Task details:
Start at the line below containing "Jimmy (77, 314)" and stop at the line containing "Dental (138, 2410)". Repeat every line of that stretch exactly, and nothing outside it.

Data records
--------
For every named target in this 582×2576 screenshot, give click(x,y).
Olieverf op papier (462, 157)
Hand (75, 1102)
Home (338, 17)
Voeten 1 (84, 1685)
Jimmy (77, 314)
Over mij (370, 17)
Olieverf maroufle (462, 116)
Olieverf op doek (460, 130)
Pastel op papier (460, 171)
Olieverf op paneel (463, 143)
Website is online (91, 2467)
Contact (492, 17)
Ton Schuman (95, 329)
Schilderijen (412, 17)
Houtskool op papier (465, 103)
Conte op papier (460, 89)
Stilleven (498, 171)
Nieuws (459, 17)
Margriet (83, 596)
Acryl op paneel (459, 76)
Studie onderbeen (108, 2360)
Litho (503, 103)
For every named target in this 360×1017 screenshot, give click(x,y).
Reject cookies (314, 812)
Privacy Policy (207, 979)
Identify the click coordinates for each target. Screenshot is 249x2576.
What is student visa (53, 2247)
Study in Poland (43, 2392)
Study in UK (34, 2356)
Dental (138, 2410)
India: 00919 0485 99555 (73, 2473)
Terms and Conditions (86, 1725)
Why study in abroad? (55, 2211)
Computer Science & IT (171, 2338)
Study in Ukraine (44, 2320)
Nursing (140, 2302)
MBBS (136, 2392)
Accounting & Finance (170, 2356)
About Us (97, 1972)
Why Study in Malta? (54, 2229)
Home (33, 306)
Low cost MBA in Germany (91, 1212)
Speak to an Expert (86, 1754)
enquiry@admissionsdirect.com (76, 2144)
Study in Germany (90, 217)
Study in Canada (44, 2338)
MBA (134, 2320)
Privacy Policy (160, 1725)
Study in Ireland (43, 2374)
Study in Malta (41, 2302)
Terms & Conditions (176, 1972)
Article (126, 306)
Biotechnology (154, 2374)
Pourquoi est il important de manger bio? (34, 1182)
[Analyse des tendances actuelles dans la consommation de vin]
--------
Result of this task:
Jimmy (77, 314)
Over mij (370, 17)
Olieverf maroufle (462, 116)
Olieverf op doek (460, 130)
Pastel op papier (460, 171)
Olieverf op paneel (463, 143)
Website is online (91, 2467)
Contact (492, 17)
Ton Schuman (95, 329)
Schilderijen (412, 17)
Houtskool op papier (465, 103)
Conte op papier (460, 89)
Stilleven (498, 171)
Nieuws (459, 17)
Margriet (83, 596)
Acryl op paneel (459, 76)
Studie onderbeen (108, 2360)
Litho (503, 103)
For every named target in this 360×1017 screenshot, give click(x,y).
Reject cookies (314, 812)
Privacy Policy (207, 979)
Identify the click coordinates for each target. Screenshot is 249x2576.
What is student visa (53, 2247)
Study in Poland (43, 2392)
Study in UK (34, 2356)
Dental (138, 2410)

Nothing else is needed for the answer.